### [Aim]
Copy the listing below word for word, from its first line through the line that contains "The image size is (1090, 416). [144, 301]". Skip the pictures.

### [Rows of pointing data]
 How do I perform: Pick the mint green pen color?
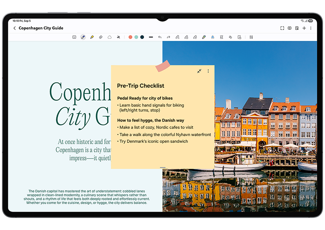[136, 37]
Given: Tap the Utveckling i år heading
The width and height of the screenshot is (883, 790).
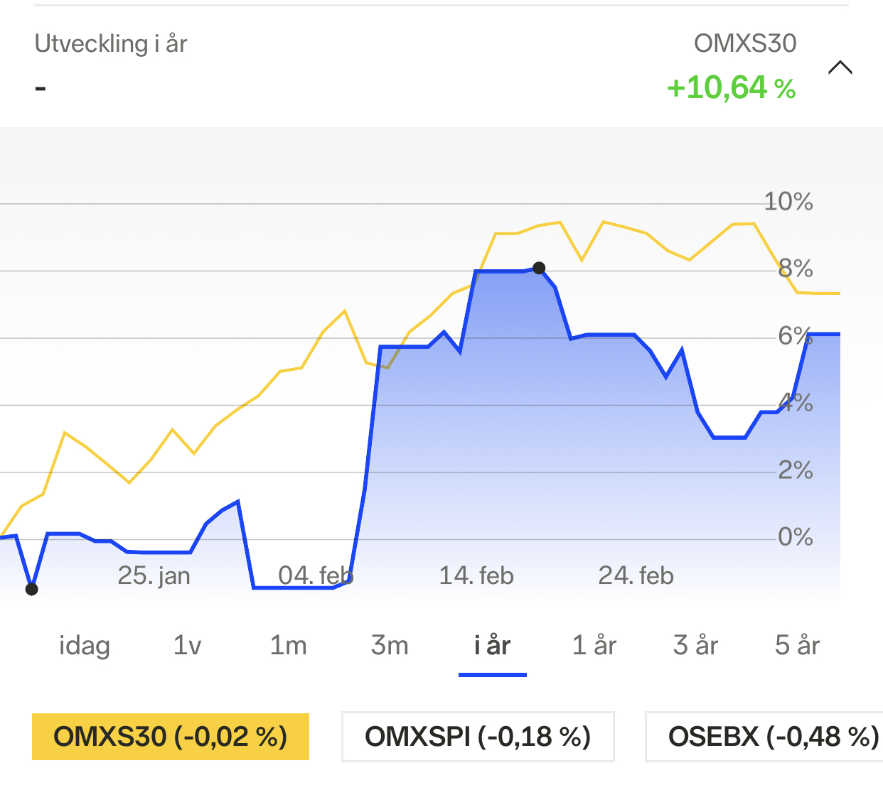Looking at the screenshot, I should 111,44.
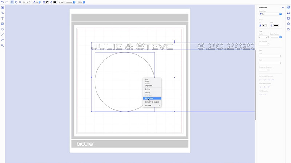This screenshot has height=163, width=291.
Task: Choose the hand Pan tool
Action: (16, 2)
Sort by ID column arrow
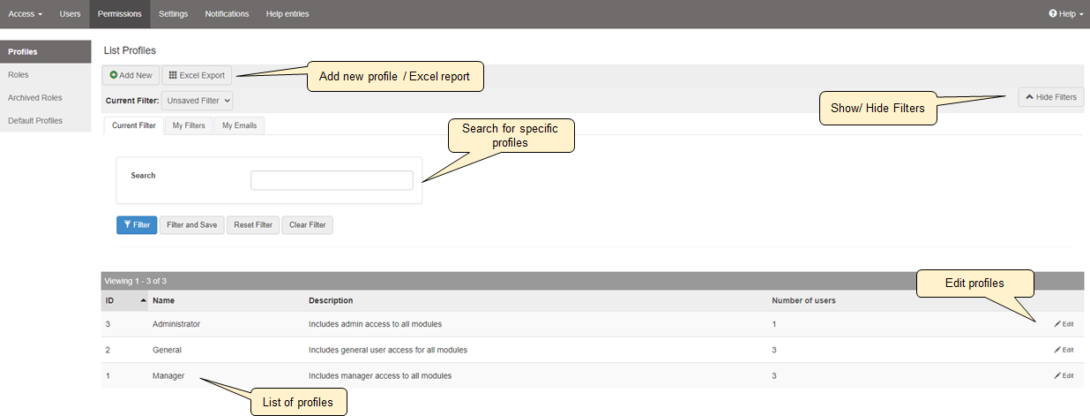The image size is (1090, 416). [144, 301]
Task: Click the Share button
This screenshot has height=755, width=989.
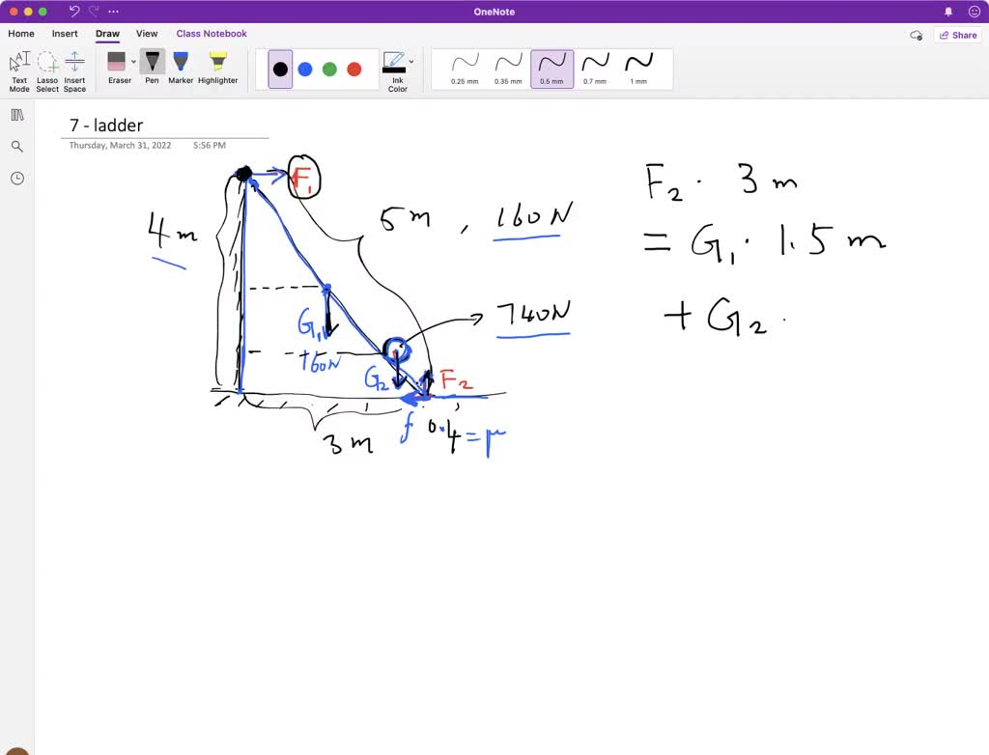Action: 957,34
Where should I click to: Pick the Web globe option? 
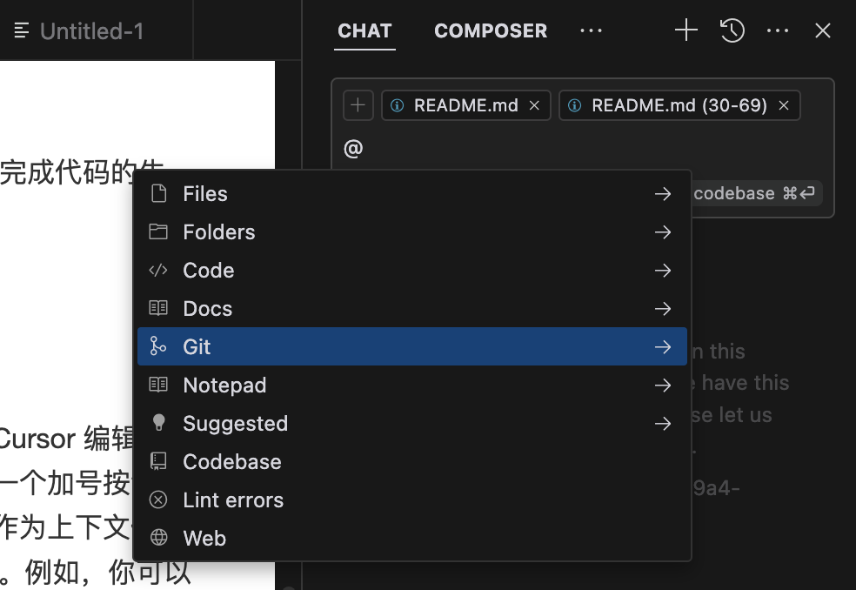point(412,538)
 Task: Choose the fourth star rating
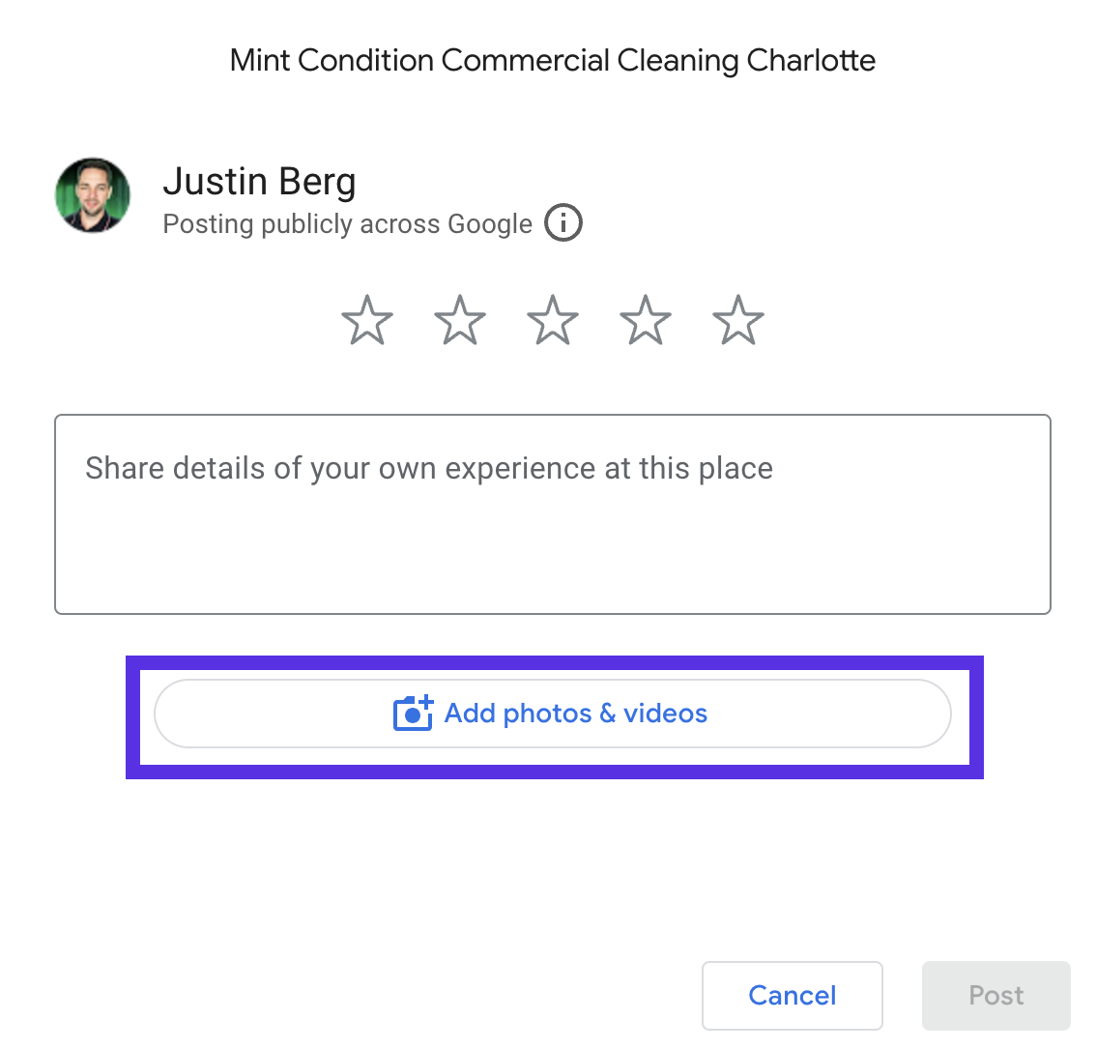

### [Task solution]
 How do I perform: Pick the mint green pen color?
[136, 37]
Given: Tap the Utveckling i år heading
The width and height of the screenshot is (883, 790).
Looking at the screenshot, I should 111,44.
This screenshot has height=163, width=291.
Task: Choose the hand Pan tool
Action: (16, 2)
Sort by ID column arrow
The image size is (1090, 416). [144, 301]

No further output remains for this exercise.